### [Excerpted passage]

>> Begin

Most of us have the dream of finally escaping our job and retiring for the rest of our lives. However, this may be a dream that isn’t ideal at all. Human beings require challenge and work but retirement is the opposite of that. Here are the 4 components of work which we need:
- 1. Social: biggest predictor of happiness and promotes strength of relationships.
- 2. Structure: promotes time management.
- 3. Stimulation: enables new and cool things to happen at work.
- 4. Story: similar to a purpose.
We need what’s called an “Ikigai” which is a strong purpose that drives you when you wake up in the morning. Human beings are working dogs who need a challenge. However, retirement means being idle, doing nothing, getting bored, restless and wary. Instead of retiring, we should find a passion project and continue to learn and grow.
I always envisioned retirement to be this glamorous and relaxing life. I pictured finally being free from all the hard work that we endure in our adult years. But when I volunteered at a temple with my mom, I was stunned to see all the volunteers were elderly women in their 80s to 90s. They spent hours cleaning, cooking and carrying heavy loads up and down the stairs. They even appeared to be stronger than me as they carried heavy loads with little effort while I struggled with the load. I couldn’t understand why they wanted to do all this labor work when they could live a relaxing and comfortable retirement life. But then it occurred to me this very work was what gave them meaning and happiness in life. It was their “Ikigai.” They woke up everyday with a sense of purpose at being able to contribute to society. So now I understand retirement isn’t about being completely free from work. It’s about having more freedom to continue pursuing your strong purpose in life.
5. Overvalue you.
A lot of people such as Harvard Grads spend hours working and grinding for a pay that doesn’t measure up to the actual time and energy they put in. We can get too caught up in the numbers and salaries of everyone. But we hardly stop to think about our own true worth. The concept of salaries itself is flawed since it only measures work based on a year. Therefore, it is better to measure your pay based on hourly, not annually.
6. Create space.

“Automate, regulate, effectuate all, remove decisions from your head. What are you left with? Deep thinking, questioning, wondering…Your aching brain will thank you”
We need to remove three things to promote more creativity and space.
- Removal 1: Decisions
We often get decision making fatigue from many trivial things. This leads to either no decision or a bad decision. However, less decisions leads to faster choices and saves your decision making energy. Write down all your decisions and eliminate it. - Removal 2: Time
Based on Parkinson’s Law, the less time we have to do something, the more we focused we become. Cut down the time you have to do something by setting an early deadline for yourself. Never leave things late or procrastinate. - Removal 3: Access Points
Close all the distractions around you by removing the access points especially with technology. Make yourself less accessible to others. Focus on only one task for increased productivity.
7. Just do it.
“Start doing something, you’ll continue.. why? Because motivation doesn’t cause action. Action causes motivation.”

>> End

Using the excerpt on work and retirement, explain in one to three sentences why it recommends removing decisions. The data have no connection to the excerpt.

### [Dataset excerpt]
>> Begin

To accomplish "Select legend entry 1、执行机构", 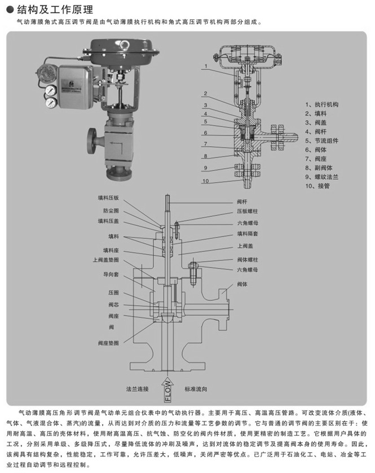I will pyautogui.click(x=323, y=104).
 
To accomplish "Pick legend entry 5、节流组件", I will pyautogui.click(x=323, y=141).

>> End

### [Expected answer]
Many trivial decisions cause decision-making fatigue, which leads to either no decision or a bad one. Having fewer decisions leads to faster choices and saves decision-making energy.